The target company’s AI application should be reviewed in light of these factors to determine its potential regulatory exposure.
In addition to AIDA, the CPPA brings significant changes to PIPEDA. For AI companies that handle personal information – particularly sensitive personal information, like biometric or health data – these changes may have substantial implications. For example, the CPPA will strengthen consent requirements and impose more onerous financial penalties for contraventions.
Data Rights and Privacy
The diligence review should confirm whether the target has the necessary rights to use the data their AI application leverages – either for training or in its use. This would include reviewing any associated licenses as well as ensuring the target has obtained the necessary consents for the use of any data that constitutes personal information under PIPEDA. Ensuring the target has appropriate data rights applies to both the data used to train its AI model as well as the data generated by the use of the model – for example, the prompts entered into the AI model and associated outputs, which may be valuable for the future refinement of the AI application.

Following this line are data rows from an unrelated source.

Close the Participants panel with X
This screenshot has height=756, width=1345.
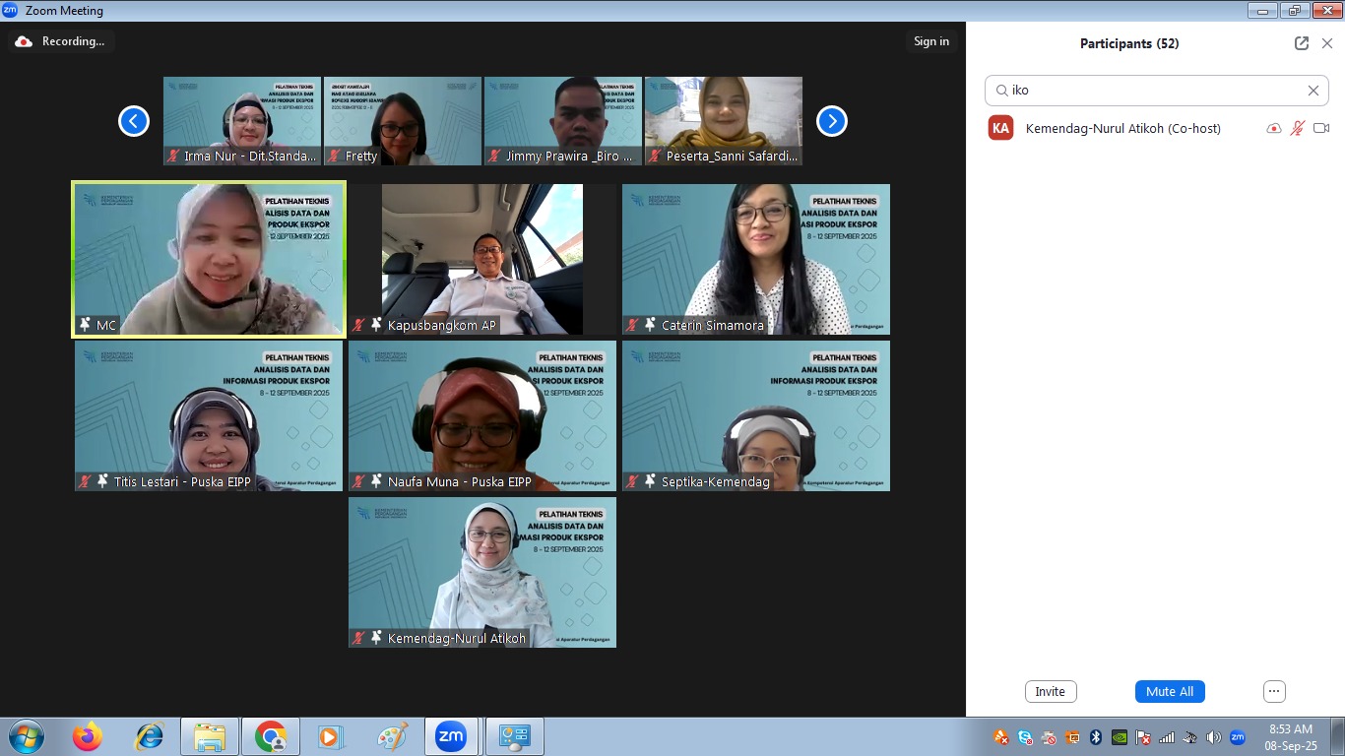coord(1326,43)

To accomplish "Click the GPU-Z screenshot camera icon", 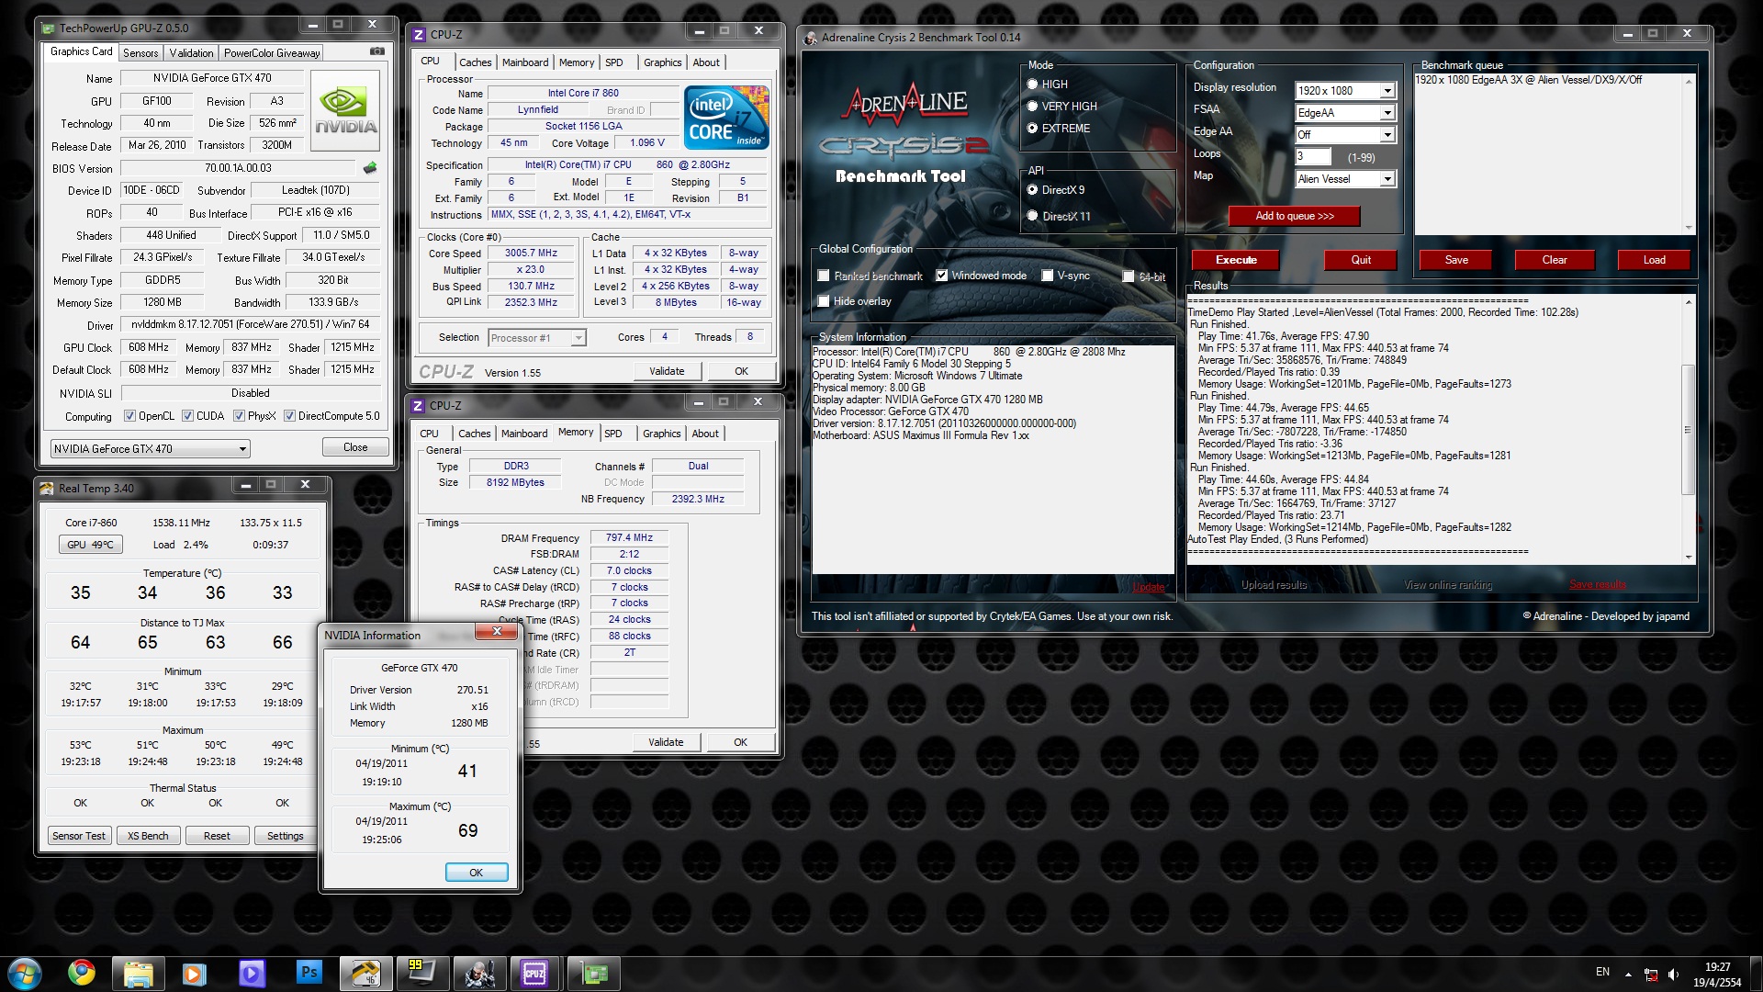I will click(x=376, y=51).
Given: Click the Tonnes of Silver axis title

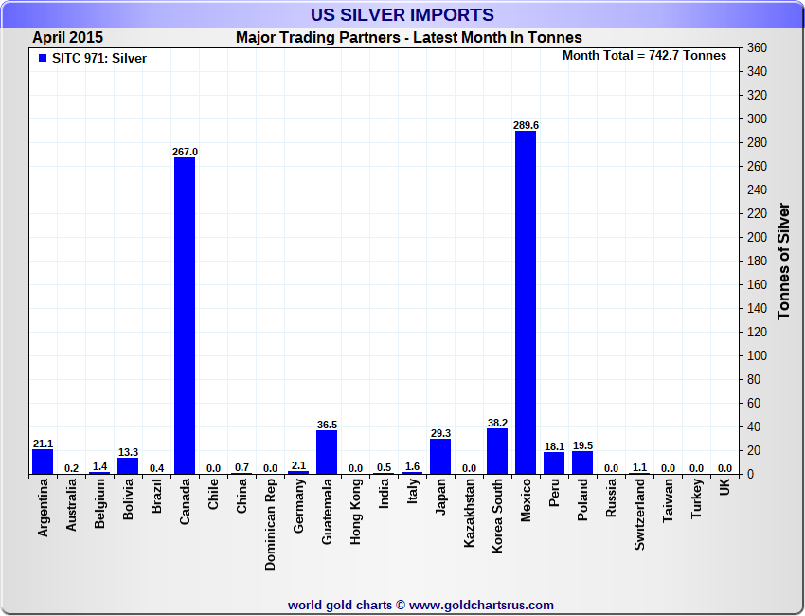Looking at the screenshot, I should (x=783, y=261).
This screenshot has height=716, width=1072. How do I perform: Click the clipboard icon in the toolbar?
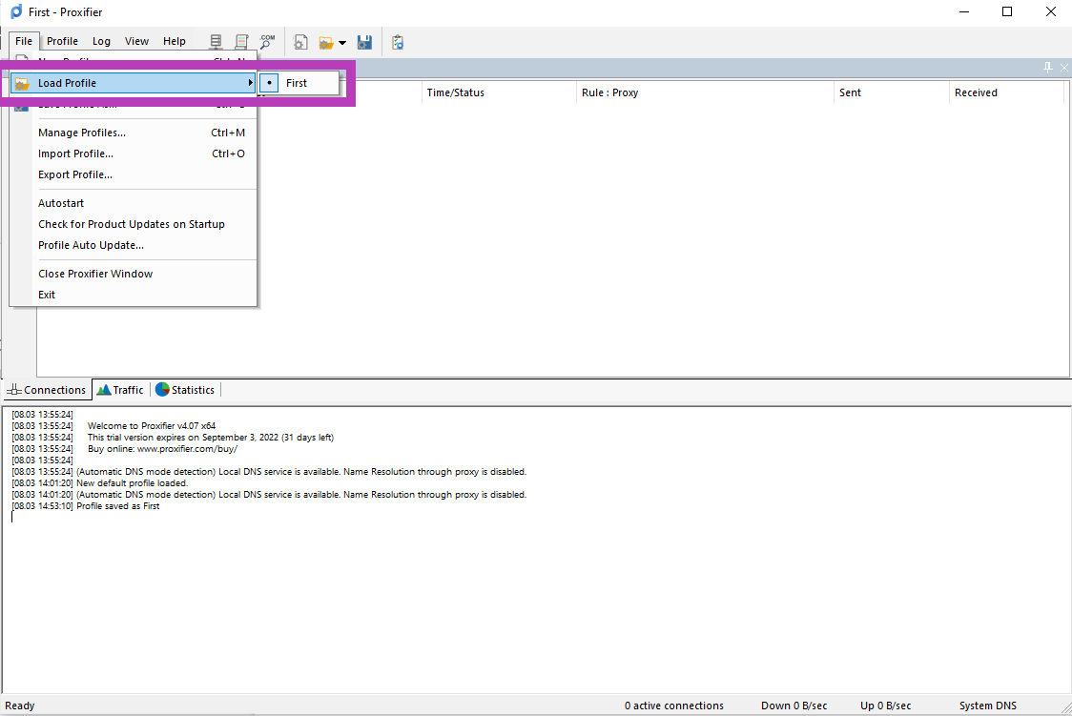[x=398, y=42]
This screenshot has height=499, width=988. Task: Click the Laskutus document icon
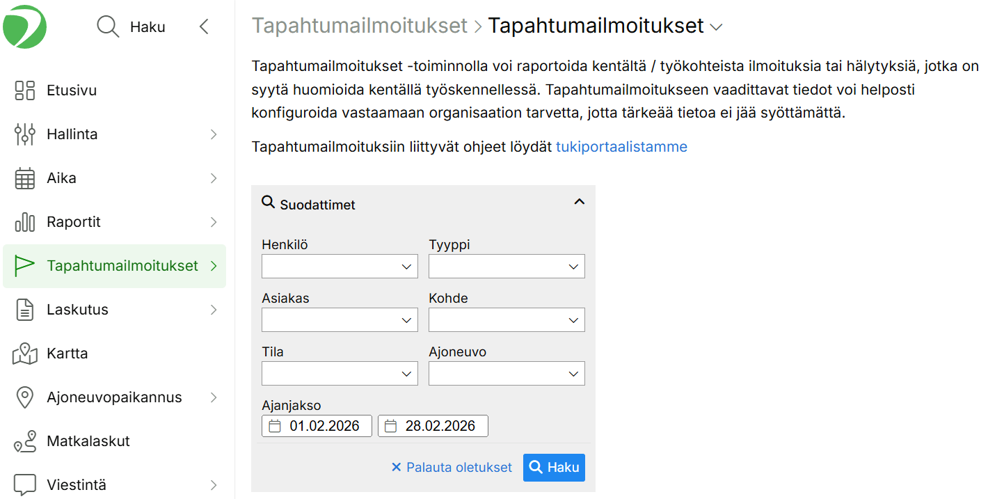[25, 310]
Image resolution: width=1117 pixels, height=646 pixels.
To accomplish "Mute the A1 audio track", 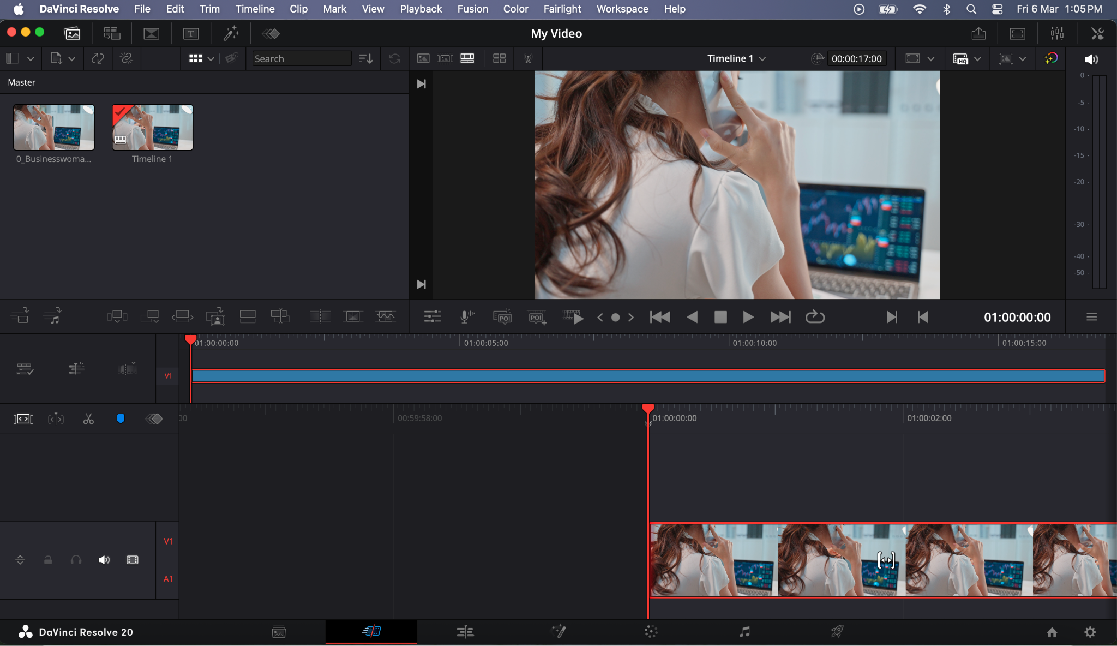I will (x=104, y=560).
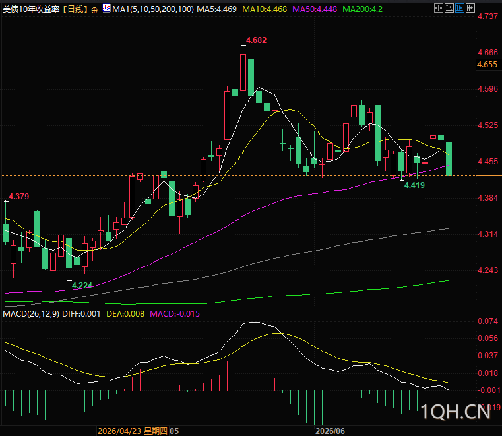The width and height of the screenshot is (502, 436).
Task: Click the 4.419 low price marker
Action: (414, 185)
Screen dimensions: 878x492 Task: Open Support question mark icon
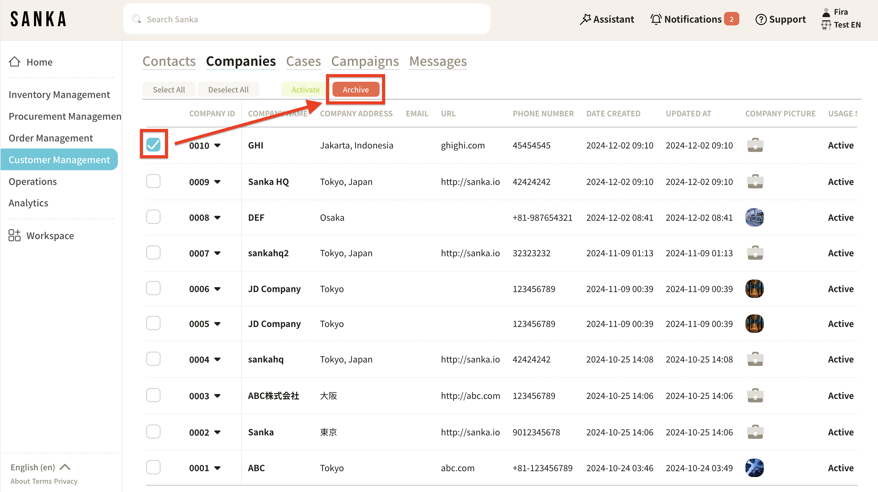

The target’s data security policies and measures should also be considered. For example, the target’s cybersecurity history, including past incidents of hacks, breaches, or vulnerabilities should be confirmed, external testing reports should be reviewed and any vulnerabilities considered in light of the potential liabilities involved.
Reliance on Third Party Supply
Given the substantial costs associated with developing a proprietary AI model, many companies rely on third party components in their AI applications (e.g., the Foundation Models discussed above). This could be through a license or through an open source model. Software licenses, open source licenses, and other matters affecting the target’s access to these components should be reviewed carefully. The risks noted in this article – like the regulatory risks noted above – and their application to any key suppliers of the AI components should similarly be considered in the diligence review.
Where the company uses third party service providers, consideration should also be given to the confidentiality protections afforded to the information that is shared, to ensure both that the company’s confidential information and trade secrets are adequately protected and that the company is in compliance with its own obligations regarding confidential information in its possession.
Intellectual Property Rights
The target’s intellectual property (“IP”) rights should be reviewed to determine: (i) ownership of the IP required to operate the AI application, and (ii) IP rights associated with the application’s output, where applicable. With respect to the former, ownership of the AI algorithms, software and related technologies should be confirmed, including whether all or part of the target’s AI application is developed in-house or utilizes third party software. To the extent the AI solution is developed in-house, the diligence review should include the employment agreements with the individuals who worked on the product to ensure the relevant IP rights were properly assigned to the company. Where part or all of the AI solution is licensed, the terms of the relevant licenses should be reviewed to confirm there are no issues regarding, for example, potential infringements arising from the company’s use of the technology.
With respect to the latter, if the company intends to create value by using the AI application for content creation, complications regarding the IP protection available for that content should be considered. For example, copyright protection may not be available where the subject matter does not contain a sufficient amount of human input. Companies should note that the Government of Canada is closely considering this matter and launched a consultation process on October 12, 2023 to consider, among other things, (i) the use of copyright-protected works in the training of AI system, (ii) authorship and ownership rights related to AI-generated content, and (iii) liability, especially when AI-generated content could infringe existing copyright-protected works.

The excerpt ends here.